### EXERCISES TO COMPLETE:
A – Answer these questions from the Tank à Guichets guide:
(i) In what year did the Tank à Guichets first appear?
(ii) Where on the case of the WGTA0237 are the hours shown?
(iii) To whom was the Tank officially presented in 1919?
B – According to the Tank à Guichets guide, why does the Cartier signature not appear on the front face of the watch? Answer in one to three sentences.
C – Return the passage of the Tank à Guichets guide from "The Cartier Tank" to "has no room...", copied verbatim.

### TEXT:
════════════════
Skip to content
Lone Star Timepieces Luxury Watch StoreLone Star Timepieces Luxury Watch Store
Login
0

The Cartier Tank a Guichet: A Complete Guide to Cartier's Rarest Tank

The first thing to note about the Tank à Guichets is what's been taken away. The dial is gone. The hands are gone. The Cartier signature is gone, crowded off the front face by a design that has no room...

The first thing to note about the Tank à Guichets is what's been taken away. The dial is gone. The hands are gone. The Cartier signature is gone, crowded off the front face by a design that has no room for anything except two small windows and a great deal of polished and brushed platinum. It's a watch that arrived in 1928 looking less like jewelry than like architecture, and the WGTA0237, Cartier's 2025 limited-edition revision of that original idea, takes that logic and quietly pushes it a step further. The hours sit in the upper left corner of the case. The minutes arc across the lower right. Neither window is where you'd expect it to be, and that's entirely the point.

A Brief, Necessary History

Cartier Tank à Guichets WGTA0237 | Lone Star Timepieces Dallas

It helps to know what the Tank already was before Louis Cartier decided to make it stranger.

By 1928, the Tank had been around for a decade. Introduced in 1917 and officially presented to General John Pershing in 1919, it had already established itself as something different, a watch that looked like it belonged to the modern world rather than merely telling it the time. The rectangular case, the parallel side rails (the brancards), the integration of case and bracelet that felt architectural rather than ornamental: these were not accidents of taste. They were convictions.

Six years after the Tank Louis Cartier debuted, Louis Cartier went further. He looked at a watch that was already stripped down by the standards of its era and asked, essentially: what else can we take away?
════════════════
### Source records:
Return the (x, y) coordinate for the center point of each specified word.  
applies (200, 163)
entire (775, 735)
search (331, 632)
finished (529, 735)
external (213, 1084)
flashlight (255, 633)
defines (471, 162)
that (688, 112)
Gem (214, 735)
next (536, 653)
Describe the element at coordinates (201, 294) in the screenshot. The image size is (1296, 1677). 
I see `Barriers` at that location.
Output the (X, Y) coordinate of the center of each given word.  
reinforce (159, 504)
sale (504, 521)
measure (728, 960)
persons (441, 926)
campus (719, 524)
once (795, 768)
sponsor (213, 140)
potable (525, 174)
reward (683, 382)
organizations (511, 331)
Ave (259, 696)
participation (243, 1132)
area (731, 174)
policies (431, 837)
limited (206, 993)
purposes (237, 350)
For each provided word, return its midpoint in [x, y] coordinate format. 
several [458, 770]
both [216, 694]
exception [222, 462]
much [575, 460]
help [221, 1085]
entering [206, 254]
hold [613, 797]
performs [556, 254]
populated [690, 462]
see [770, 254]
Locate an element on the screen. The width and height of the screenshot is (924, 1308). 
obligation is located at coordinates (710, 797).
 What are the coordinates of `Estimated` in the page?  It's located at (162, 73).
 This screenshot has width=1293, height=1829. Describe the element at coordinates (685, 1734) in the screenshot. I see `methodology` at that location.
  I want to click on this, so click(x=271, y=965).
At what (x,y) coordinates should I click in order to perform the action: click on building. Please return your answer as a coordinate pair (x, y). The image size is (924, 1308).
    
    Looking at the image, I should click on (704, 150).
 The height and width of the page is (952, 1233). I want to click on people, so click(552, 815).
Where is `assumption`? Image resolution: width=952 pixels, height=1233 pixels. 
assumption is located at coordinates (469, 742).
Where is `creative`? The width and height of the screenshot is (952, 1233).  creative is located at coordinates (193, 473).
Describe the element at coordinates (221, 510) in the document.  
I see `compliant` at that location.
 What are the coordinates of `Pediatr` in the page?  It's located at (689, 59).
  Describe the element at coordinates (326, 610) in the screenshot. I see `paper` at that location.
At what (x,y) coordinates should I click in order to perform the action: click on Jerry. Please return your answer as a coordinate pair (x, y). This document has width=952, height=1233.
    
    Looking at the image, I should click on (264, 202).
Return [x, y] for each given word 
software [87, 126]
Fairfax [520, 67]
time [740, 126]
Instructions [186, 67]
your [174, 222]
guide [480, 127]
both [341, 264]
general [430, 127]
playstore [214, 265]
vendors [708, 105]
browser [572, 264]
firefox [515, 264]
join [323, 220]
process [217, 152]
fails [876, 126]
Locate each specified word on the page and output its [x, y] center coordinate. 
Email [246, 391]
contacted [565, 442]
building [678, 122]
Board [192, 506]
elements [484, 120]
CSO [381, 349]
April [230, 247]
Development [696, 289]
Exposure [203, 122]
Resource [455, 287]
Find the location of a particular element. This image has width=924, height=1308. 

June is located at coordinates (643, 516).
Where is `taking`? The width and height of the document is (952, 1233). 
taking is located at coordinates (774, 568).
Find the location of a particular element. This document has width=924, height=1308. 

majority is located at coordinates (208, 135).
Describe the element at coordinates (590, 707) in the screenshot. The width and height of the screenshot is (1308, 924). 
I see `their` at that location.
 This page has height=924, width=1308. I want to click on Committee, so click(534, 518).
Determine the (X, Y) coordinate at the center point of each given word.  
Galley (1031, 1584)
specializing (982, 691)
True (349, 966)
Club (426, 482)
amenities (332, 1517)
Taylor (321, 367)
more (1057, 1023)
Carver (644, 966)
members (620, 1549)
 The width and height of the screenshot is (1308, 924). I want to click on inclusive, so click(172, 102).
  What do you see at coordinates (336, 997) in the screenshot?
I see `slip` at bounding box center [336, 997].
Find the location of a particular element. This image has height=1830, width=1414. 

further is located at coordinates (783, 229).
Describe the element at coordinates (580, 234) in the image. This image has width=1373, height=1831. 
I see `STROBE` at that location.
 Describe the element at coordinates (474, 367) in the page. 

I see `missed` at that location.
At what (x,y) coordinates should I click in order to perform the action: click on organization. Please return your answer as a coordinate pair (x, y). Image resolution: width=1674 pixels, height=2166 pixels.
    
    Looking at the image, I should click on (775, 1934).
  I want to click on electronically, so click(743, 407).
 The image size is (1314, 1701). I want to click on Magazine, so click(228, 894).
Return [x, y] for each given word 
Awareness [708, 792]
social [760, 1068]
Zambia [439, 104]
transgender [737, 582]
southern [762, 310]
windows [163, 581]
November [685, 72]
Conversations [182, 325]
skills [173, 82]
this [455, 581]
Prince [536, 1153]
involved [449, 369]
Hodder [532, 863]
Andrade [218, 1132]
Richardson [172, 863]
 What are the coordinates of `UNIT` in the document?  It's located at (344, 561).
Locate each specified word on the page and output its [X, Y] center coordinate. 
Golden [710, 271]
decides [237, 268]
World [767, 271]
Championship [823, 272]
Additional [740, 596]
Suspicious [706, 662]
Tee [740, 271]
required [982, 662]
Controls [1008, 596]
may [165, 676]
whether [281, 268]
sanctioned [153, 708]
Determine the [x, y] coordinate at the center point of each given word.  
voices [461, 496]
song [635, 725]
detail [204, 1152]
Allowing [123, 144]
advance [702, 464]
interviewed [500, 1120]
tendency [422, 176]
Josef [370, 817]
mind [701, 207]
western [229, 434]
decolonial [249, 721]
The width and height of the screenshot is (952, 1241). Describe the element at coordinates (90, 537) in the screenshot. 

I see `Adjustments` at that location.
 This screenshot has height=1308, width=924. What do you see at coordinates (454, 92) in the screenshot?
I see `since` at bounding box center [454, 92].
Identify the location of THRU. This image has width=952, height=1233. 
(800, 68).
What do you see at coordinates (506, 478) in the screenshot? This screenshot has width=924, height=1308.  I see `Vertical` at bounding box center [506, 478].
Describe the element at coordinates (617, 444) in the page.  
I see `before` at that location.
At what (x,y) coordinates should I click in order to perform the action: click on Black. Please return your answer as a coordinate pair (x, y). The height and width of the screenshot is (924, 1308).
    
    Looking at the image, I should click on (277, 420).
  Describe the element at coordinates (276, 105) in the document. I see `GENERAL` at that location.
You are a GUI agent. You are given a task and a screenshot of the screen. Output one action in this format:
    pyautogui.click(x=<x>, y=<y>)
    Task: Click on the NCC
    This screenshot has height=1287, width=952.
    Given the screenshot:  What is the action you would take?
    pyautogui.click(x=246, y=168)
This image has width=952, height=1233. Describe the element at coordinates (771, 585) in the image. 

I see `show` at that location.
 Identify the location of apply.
════════════════
### WORKED ANSWERS:
A –
(i) 1928
(ii) In the upper left corner of the case
(iii) General John Pershing

B – The signature is crowded off the front face by the design. That design leaves room only for two small windows and a great deal of polished and brushed platinum.

C –
The Cartier Tank a Guichet: A Complete Guide to Cartier's Rarest Tank

The first thing to note about the Tank à Guichets is what's been taken away. The dial is gone. The hands are gone. The Cartier signature is gone, crowded off the front face by a design that has no room...